--- Material to process ---

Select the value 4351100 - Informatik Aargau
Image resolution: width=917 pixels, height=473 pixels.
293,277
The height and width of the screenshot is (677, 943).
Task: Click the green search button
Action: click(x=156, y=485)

---

__Aim of the exercise__: Output every line of the material above, reproducing each one without any change.

__Solution below__:
Select the value 4351100 - Informatik Aargau
Image resolution: width=917 pixels, height=473 pixels.
293,277
The height and width of the screenshot is (677, 943).
Task: Click the green search button
Action: click(x=156, y=485)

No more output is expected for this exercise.